**EXERCISE MATERIAL**
━━━━━━━━━━━━━━━━━━━━━━━━━━━━━━
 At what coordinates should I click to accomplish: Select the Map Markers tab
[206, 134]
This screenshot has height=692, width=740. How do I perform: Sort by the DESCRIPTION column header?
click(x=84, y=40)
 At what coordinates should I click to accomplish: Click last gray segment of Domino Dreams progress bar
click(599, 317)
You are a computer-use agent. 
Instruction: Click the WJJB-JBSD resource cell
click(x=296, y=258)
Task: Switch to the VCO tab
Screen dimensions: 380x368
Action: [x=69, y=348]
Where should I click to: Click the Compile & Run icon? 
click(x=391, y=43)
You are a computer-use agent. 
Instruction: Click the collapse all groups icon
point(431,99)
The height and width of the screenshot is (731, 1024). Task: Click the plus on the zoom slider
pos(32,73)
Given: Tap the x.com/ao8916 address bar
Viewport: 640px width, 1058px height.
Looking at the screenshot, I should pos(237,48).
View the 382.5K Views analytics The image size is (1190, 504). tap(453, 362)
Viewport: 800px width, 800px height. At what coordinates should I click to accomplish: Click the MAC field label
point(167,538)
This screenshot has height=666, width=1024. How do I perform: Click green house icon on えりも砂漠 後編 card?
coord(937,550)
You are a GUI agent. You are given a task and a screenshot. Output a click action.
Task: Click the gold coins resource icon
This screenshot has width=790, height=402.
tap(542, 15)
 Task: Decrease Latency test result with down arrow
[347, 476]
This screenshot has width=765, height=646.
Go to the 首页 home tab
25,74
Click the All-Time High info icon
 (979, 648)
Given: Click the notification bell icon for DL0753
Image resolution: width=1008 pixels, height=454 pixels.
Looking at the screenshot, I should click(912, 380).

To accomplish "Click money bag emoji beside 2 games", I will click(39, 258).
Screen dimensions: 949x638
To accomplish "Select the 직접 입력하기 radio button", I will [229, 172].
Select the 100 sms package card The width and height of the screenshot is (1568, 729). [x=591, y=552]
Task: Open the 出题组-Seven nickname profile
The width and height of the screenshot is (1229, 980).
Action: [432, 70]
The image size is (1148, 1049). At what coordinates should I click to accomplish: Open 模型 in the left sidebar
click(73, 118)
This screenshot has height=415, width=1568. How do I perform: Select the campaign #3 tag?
━━━━━━━━━━━━━━━━━━━━━━━━━━━━━━
**AIM**
Rewrite the lines from the one containing "This screenshot has height=666, width=1024." through the one containing "tap(542, 15)" as a Markdown table with the columns Row and Line. Number each line in the Row column and leave out any blank lines.

**SOLUTION TO THE PROBLEM**
| Row | Line |
|---|---|
| 1 | This screenshot has height=666, width=1024. How do I perform: Click green house icon on えりも砂漠 後編 card? |
| 2 | coord(937,550) |
| 3 | You are a GUI agent. You are given a task and a screenshot. Output a click action. |
| 4 | Task: Click the gold coins resource icon |
| 5 | This screenshot has width=790, height=402. |
| 6 | tap(542, 15) |